Schweitzer hopes to raise $2,000 per homestead to wholesale buy 10 shade and windbreak trees that volunteers would help plant in the fall. She made shortlists of evergreen and shade trees that would best withstand the environmental conditions they must endure, such as exposure to agricultural herbicides, deer grazing and drought. With a bit of luck, trees such as white pine or Norway spruce, ginkgo or river birch will have grown so far in five to ten years that they can fill the gap.

It’s easy for Schweitzer to think about trees, to organize a fundraiser, especially not. “It’s a lot more complicated than I could have ever imagined,” she says.

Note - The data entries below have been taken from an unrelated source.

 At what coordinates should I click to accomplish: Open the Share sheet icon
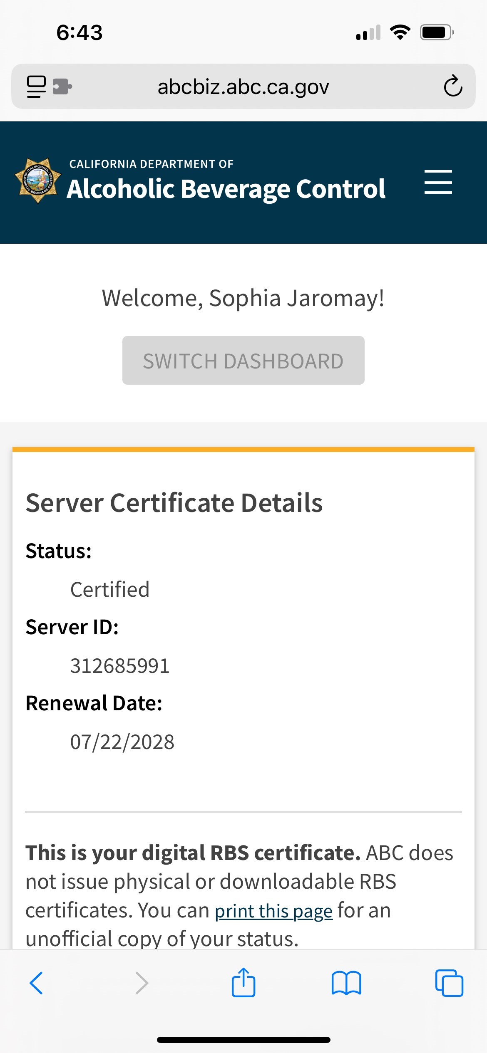pyautogui.click(x=244, y=982)
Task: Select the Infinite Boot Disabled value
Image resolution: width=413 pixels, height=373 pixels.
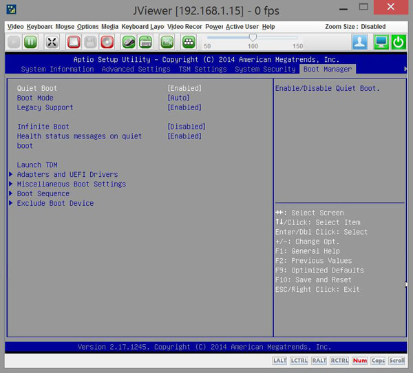Action: point(187,127)
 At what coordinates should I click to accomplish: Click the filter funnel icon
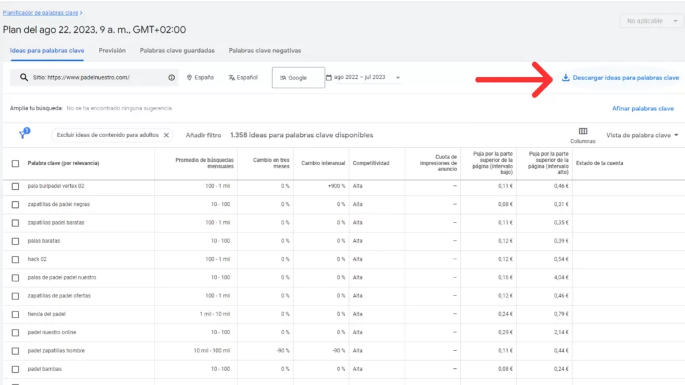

To make donations tax-deductible, Schweitzer has partnered with Trees Forever, an Iowa-based 501(c)3 charity that facilitates tree planting grants for communities and has established an account to receive donations. From there, the funds will be sent to Wellman Rotary, who has fundraising experience and will distribute the funds.

To identify families who could use tree replacement help, Schweitzer reached out to Marissa Reisen, the Washington County emergency management coordinator, who reached out to those with tornado-damaged properties.

It is interesting to note that most home and farm insurance policies do not cover the cost of removing or replacing trees. It costs thousands of dollars to plant a few new trees and tens of thousands of dollars to use excavators and bulldozers to clean up trees downed by a storm.

As Schweitzer recognizes, it means a lot when a community helps rebuild after a disaster.

“People were [generous] with their time to help us clean up. We had a lot of people out there to help us walk the fields and clean up the yard,” says Schweitzer. “We just feel like we want to return the favor in some way.”

If you are unable to attend the New Roots Music Festival and Tornado fundraiser on Sunday, July 16 from 4-7pm at the Wellman Band, you can donate to secure.givelively.org or send checks to Trees Forever, 80 W 8th Ave., Marion, IA 52302 (also list Washington County Tornado Tree Restoration in the note line).